======== ENTRIES SHOWN
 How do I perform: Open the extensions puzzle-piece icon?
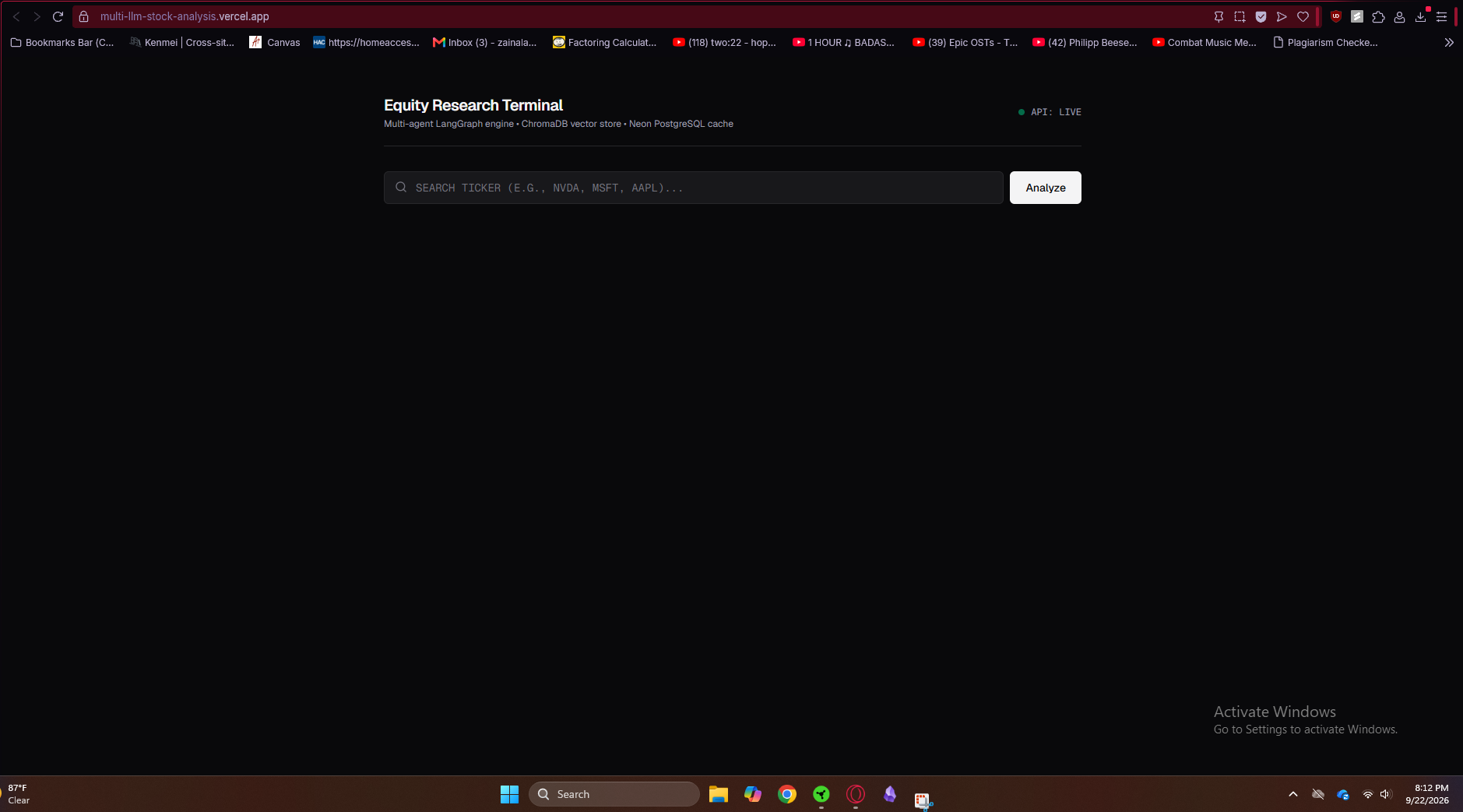tap(1378, 16)
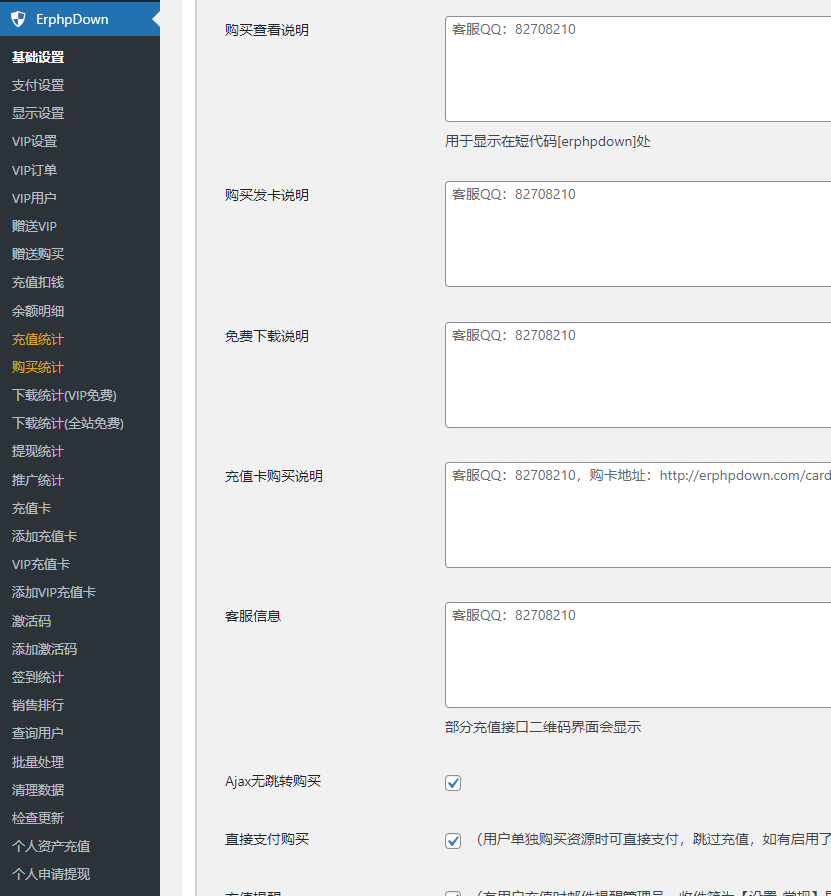Disable the Ajax无跳转购买 checkbox

click(453, 783)
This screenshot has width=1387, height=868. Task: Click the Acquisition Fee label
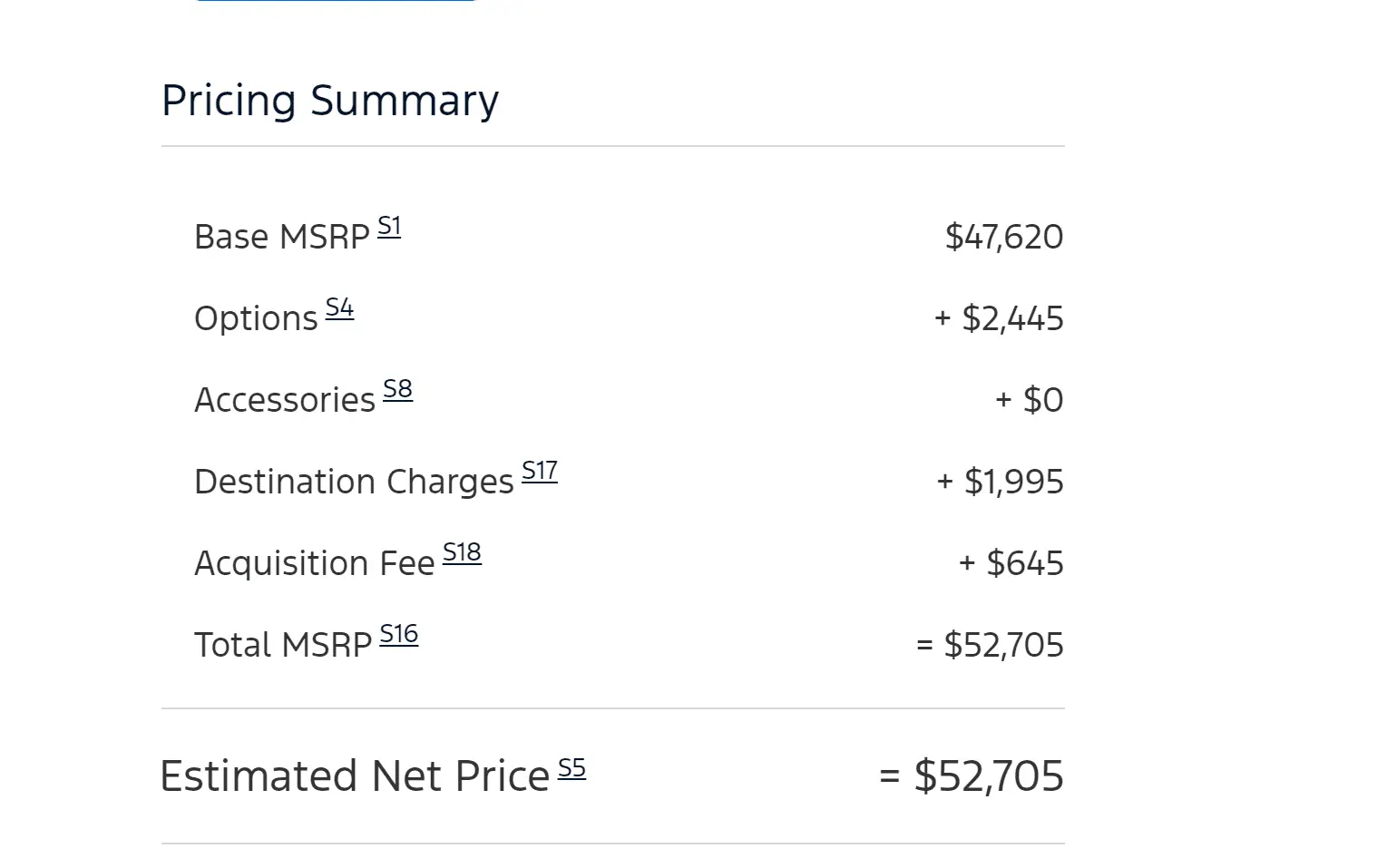pos(314,564)
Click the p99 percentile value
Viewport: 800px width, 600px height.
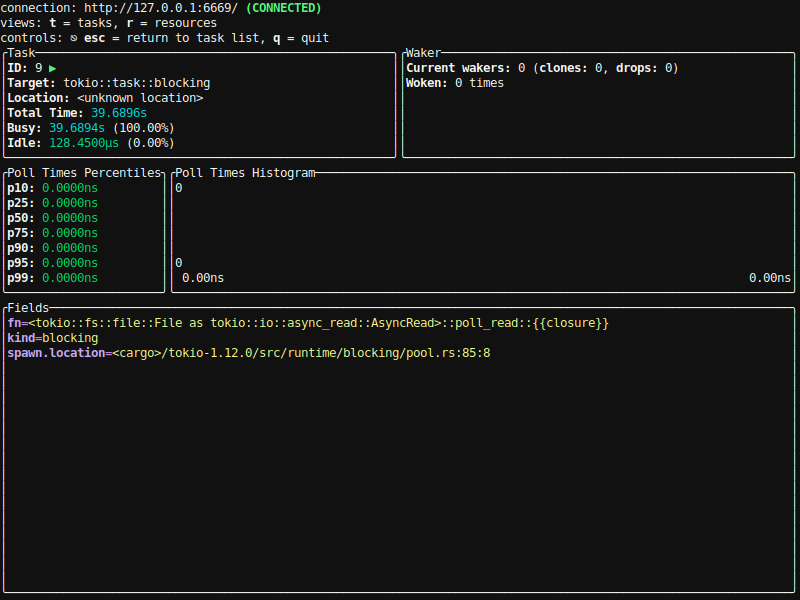point(70,278)

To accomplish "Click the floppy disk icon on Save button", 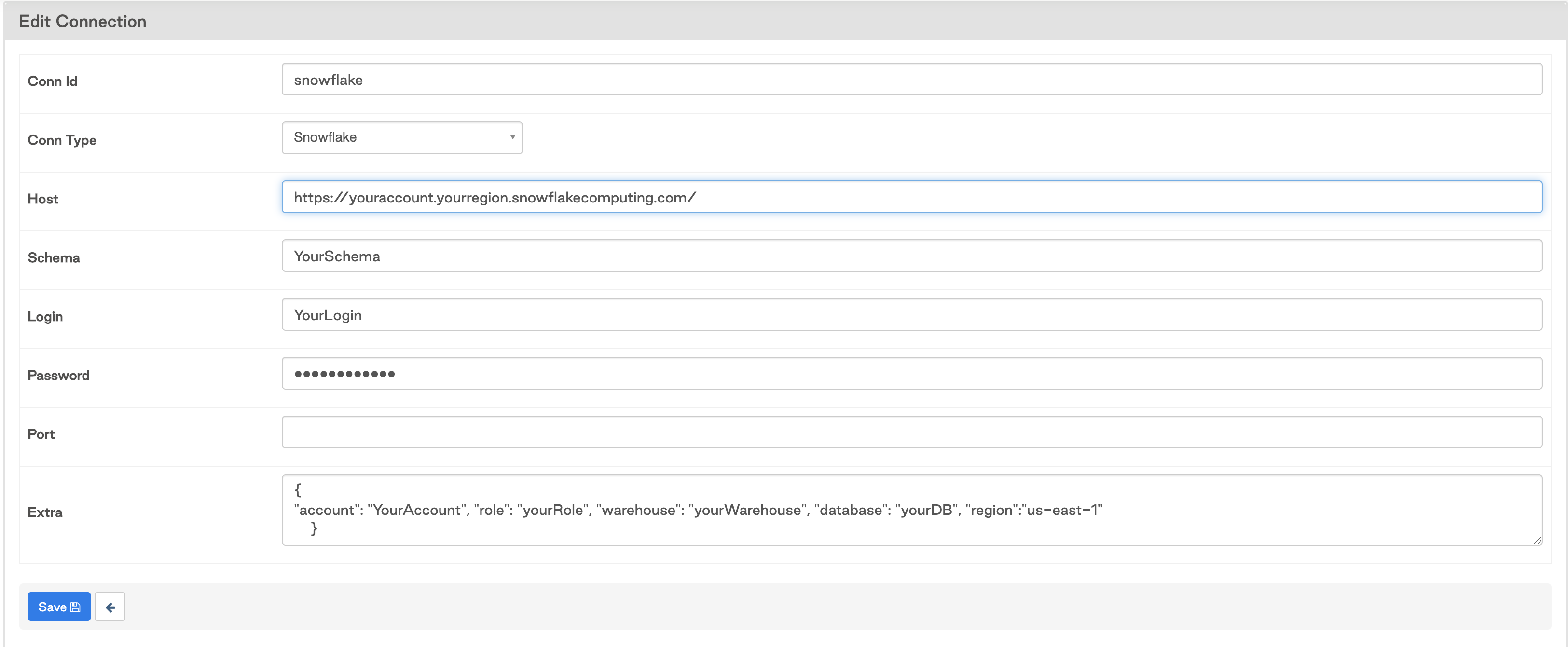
================
Copy all of the data above word for word, leaving out the pictures.

### [RESPONSE FOR THIS EXERCISE]
 How do I perform: Open the extensions puzzle-piece icon?
tap(1378, 16)
Disable the Ajax无跳转购买 checkbox

click(453, 783)
This screenshot has width=1387, height=868. Task: Click the Acquisition Fee label
pos(314,564)
Click the p99 percentile value
Viewport: 800px width, 600px height.
point(70,278)

To accomplish "Click the floppy disk icon on Save button", 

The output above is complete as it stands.